I drove back to Thredbo two days later. In the back of my car I brought two vases of the beautiful white flowers we had at the funeral. When I walked into my Jindabyne home my housemates sang me a ‘meow rendition’ of happy birthday (which had been the day before the funeral) and we ate cake.

I had put the flowers down on the table and we didn’t talk about them.

I certainly didn’t talk about the dread that I felt, that the next funeral would probably be for my mother or father.




That time dad made the newspaper

After a few months in Canada, I returned to Thredbo this year. We rented the same house. We moved in. I saw the vases from the funeral still there, now empty of flowers and pushed to the back of the cupboard.

I started work.

And a few days later my phone rang. It was my mother. She said, “Your father’s in hospital.”

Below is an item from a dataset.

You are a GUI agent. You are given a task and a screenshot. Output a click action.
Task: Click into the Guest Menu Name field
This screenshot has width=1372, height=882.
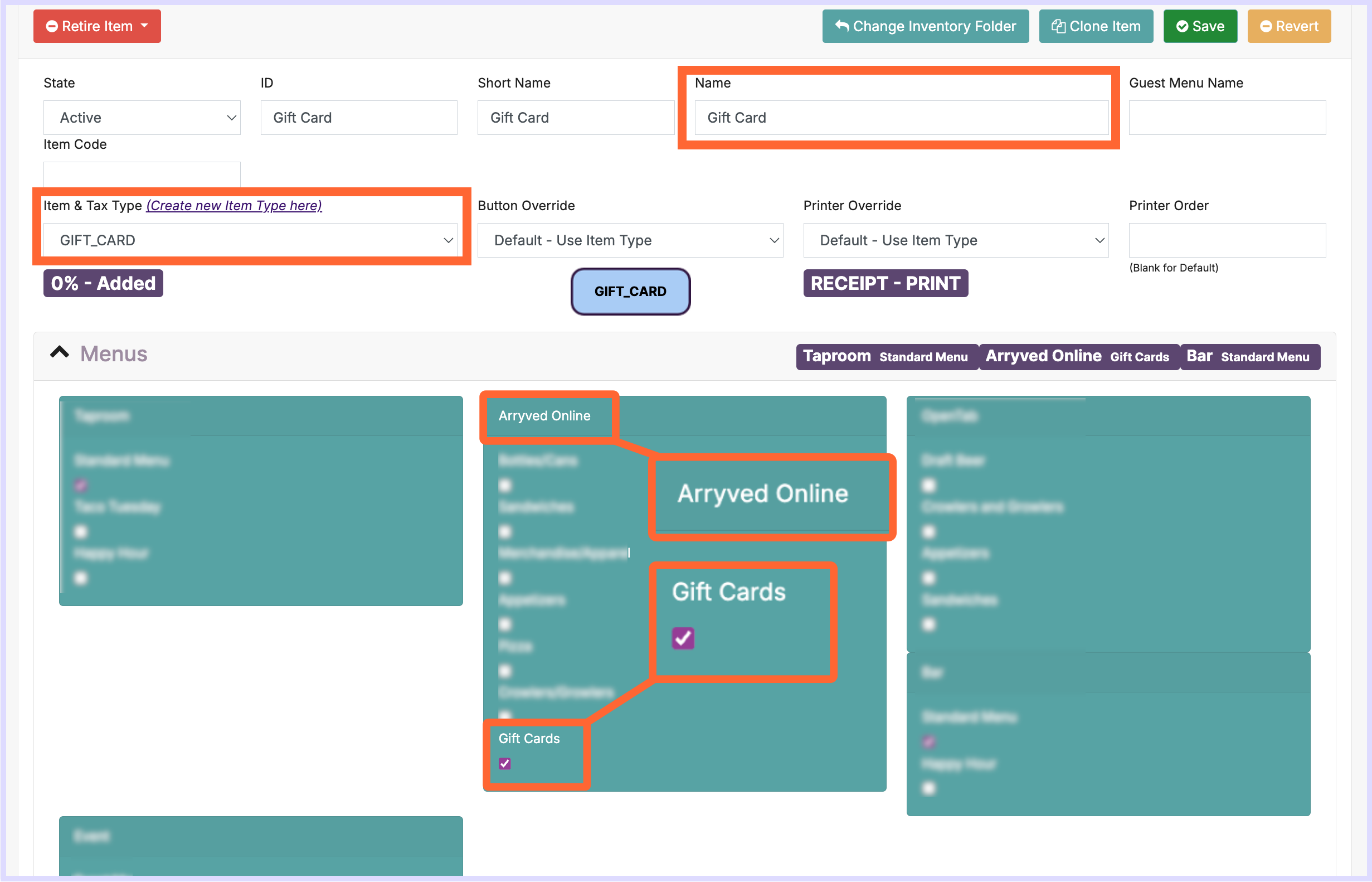click(x=1227, y=118)
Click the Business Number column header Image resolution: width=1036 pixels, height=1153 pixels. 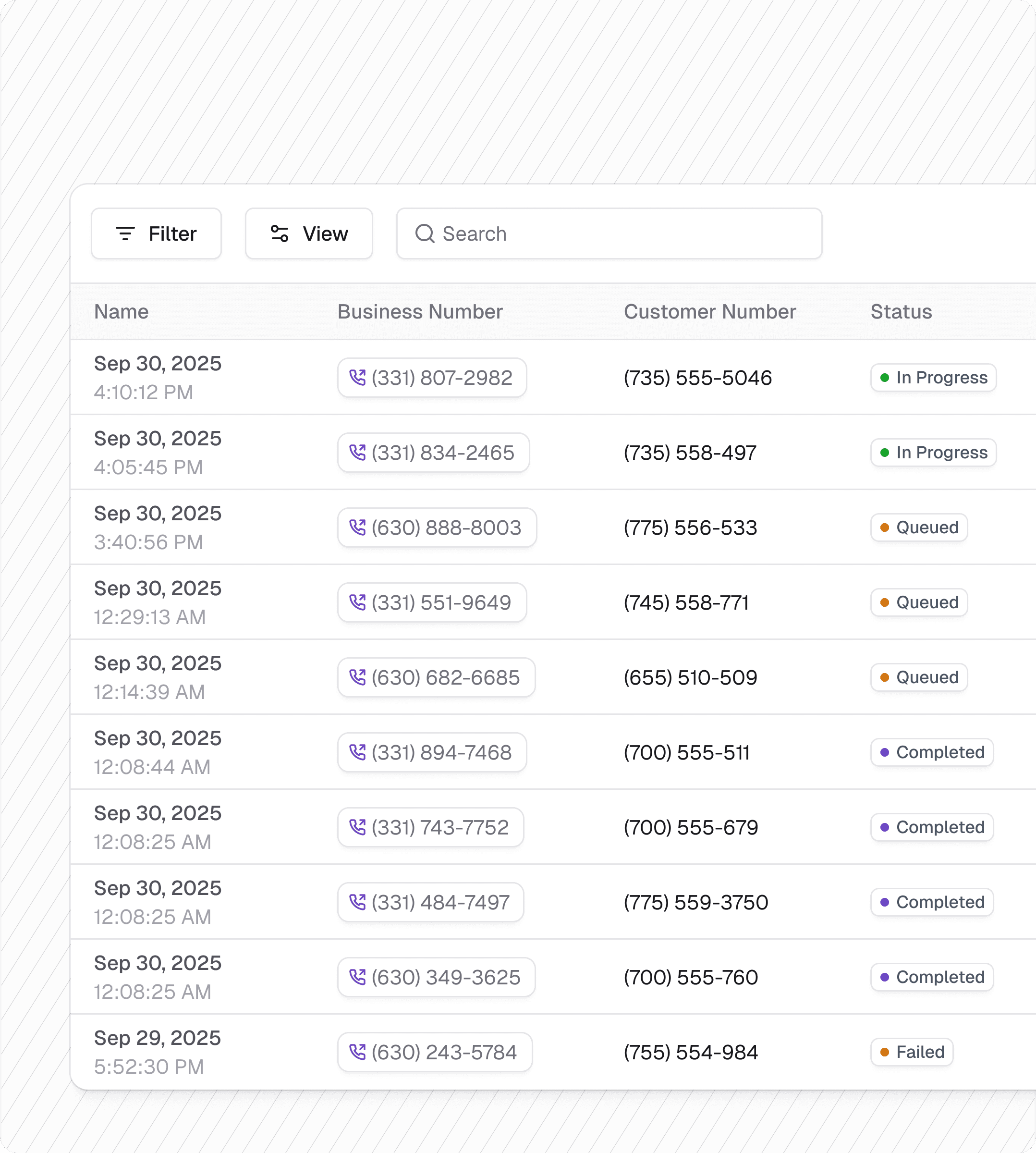tap(420, 311)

He had fallen off the top of a ladder – onto concrete. He’d been airlifted to Westmead hospital. We knew he had hit his head and had a suspected broken back. But we didn’t know how bad it was. Would he walk again? Did he have brain damage? The helicopter crew said he was lucky to be alive.




I was able to talk to my dad the same day. He sounded worn out, but still had his trademark wit. “I tried to do a sick trick,” he told me, “but I didn’t quite land it. Got to have a fun helicopter ride though!”

Dad had indeed fractured his back, but considering that type of fall frequently kills people, he was lucky beyond belief. The fracture was stable and he returned home just a few days later in a metal brace.




A pattern emerges

The next few seasons after these events, I found it much harder to leave home. I became anxious for my family, thinking about what could happen to them while I was away. What if they got hurt? Became ill? What if my cat died?

In my subconscious, the connection had been made. When I leave, bad things happen.

Really, I shouldn’t have been surprised. Our brains love to create meaning from the patterns we think we are seeing – even when those patterns are purely because of chance. It’s called patternicity and is often the reason gamblers believe there are patterns in the numbers, that people believe in conspiracy theories, or that we simply think everything is conspiring against us when a few things go wrong.




Now what?

For once, this post isn’t about how I realised a problem and then came to some overarching, fantastic conclusion. Or how I stopped being upset and Pancake magically got off me. Because that didn’t happen. Eventually I got restless and shifted a little, so he bit me and I kicked him off.

This is about life. How bad things happen, randomly, without any pattern at all. And if you travel a lot, these things will continue to happen while you’re away.

If there’s one thing I can say, it’s this: It’s ok to be sad and upset and not know why. It can be a good idea to sit with those feelings, look at them and wonder what’s making them. It’s also good to know that you have emotions, but the emotions do not make you. And that they too will pass.

I guess sometimes it takes a cat sitting on you, forcing you to be still for a little while, to realise all these things. And feel a bit better.


Now if you’ll excuse me, I have a flight to catch.